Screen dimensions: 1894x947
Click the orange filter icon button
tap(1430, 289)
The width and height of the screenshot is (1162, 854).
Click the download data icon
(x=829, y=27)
--------------------------------------------------
_PROBLEM_. Set every entry down once more, exactly as written above.

_TASK ANSWER_.
Screen dimensions: 1894x947
Click the orange filter icon button
tap(1430, 289)
The width and height of the screenshot is (1162, 854).
Click the download data icon
(x=829, y=27)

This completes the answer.